Task to carry out - Exactly and in full, give the records again.

Data entries
########

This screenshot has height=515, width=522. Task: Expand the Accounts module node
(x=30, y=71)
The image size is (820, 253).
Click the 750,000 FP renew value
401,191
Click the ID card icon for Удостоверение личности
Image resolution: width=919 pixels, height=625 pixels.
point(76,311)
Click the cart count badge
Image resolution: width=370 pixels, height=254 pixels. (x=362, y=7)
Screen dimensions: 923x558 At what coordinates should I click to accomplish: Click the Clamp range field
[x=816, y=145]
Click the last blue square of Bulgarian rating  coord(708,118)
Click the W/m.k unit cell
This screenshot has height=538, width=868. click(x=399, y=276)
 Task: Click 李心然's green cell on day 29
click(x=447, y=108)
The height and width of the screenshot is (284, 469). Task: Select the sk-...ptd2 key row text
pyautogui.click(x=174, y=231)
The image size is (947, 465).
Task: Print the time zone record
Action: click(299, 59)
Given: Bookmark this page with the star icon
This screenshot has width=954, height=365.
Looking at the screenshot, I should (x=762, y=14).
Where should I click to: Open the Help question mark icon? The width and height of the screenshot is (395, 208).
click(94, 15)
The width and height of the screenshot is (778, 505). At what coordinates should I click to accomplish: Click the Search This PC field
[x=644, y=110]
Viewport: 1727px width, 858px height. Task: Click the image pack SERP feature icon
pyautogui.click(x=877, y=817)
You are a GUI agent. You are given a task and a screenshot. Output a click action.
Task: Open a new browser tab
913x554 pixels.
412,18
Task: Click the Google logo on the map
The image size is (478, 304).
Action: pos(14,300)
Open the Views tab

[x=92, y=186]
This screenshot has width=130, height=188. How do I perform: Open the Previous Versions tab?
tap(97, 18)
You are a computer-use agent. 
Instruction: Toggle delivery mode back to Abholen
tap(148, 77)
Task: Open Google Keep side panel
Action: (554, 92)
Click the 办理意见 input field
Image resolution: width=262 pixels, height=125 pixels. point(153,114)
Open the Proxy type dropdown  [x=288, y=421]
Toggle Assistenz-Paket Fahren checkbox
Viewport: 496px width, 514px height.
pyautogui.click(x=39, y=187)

########

Answer below -
This screenshot has height=515, width=522. Task: Expand the Accounts module node
(x=30, y=71)
The image size is (820, 253).
Click the 750,000 FP renew value
401,191
Click the ID card icon for Удостоверение личности
Image resolution: width=919 pixels, height=625 pixels.
point(76,311)
Click the cart count badge
Image resolution: width=370 pixels, height=254 pixels. (x=362, y=7)
Screen dimensions: 923x558 At what coordinates should I click to accomplish: Click the Clamp range field
[x=816, y=145]
Click the last blue square of Bulgarian rating  coord(708,118)
Click the W/m.k unit cell
This screenshot has height=538, width=868. click(x=399, y=276)
 Task: Click 李心然's green cell on day 29
click(x=447, y=108)
The height and width of the screenshot is (284, 469). Task: Select the sk-...ptd2 key row text
pyautogui.click(x=174, y=231)
The image size is (947, 465).
Task: Print the time zone record
Action: click(299, 59)
Given: Bookmark this page with the star icon
This screenshot has width=954, height=365.
Looking at the screenshot, I should (x=762, y=14).
Where should I click to: Open the Help question mark icon? The width and height of the screenshot is (395, 208).
click(94, 15)
The width and height of the screenshot is (778, 505). At what coordinates should I click to accomplish: Click the Search This PC field
[x=644, y=110]
Viewport: 1727px width, 858px height. Task: Click the image pack SERP feature icon
pyautogui.click(x=877, y=817)
You are a GUI agent. You are given a task and a screenshot. Output a click action.
Task: Open a new browser tab
913x554 pixels.
412,18
Task: Click the Google logo on the map
The image size is (478, 304).
Action: pos(14,300)
Open the Views tab

[x=92, y=186]
This screenshot has width=130, height=188. How do I perform: Open the Previous Versions tab?
tap(97, 18)
You are a computer-use agent. 
Instruction: Toggle delivery mode back to Abholen
tap(148, 77)
Task: Open Google Keep side panel
Action: (554, 92)
Click the 办理意见 input field
Image resolution: width=262 pixels, height=125 pixels. point(153,114)
Open the Proxy type dropdown  [x=288, y=421]
Toggle Assistenz-Paket Fahren checkbox
Viewport: 496px width, 514px height.
pyautogui.click(x=39, y=187)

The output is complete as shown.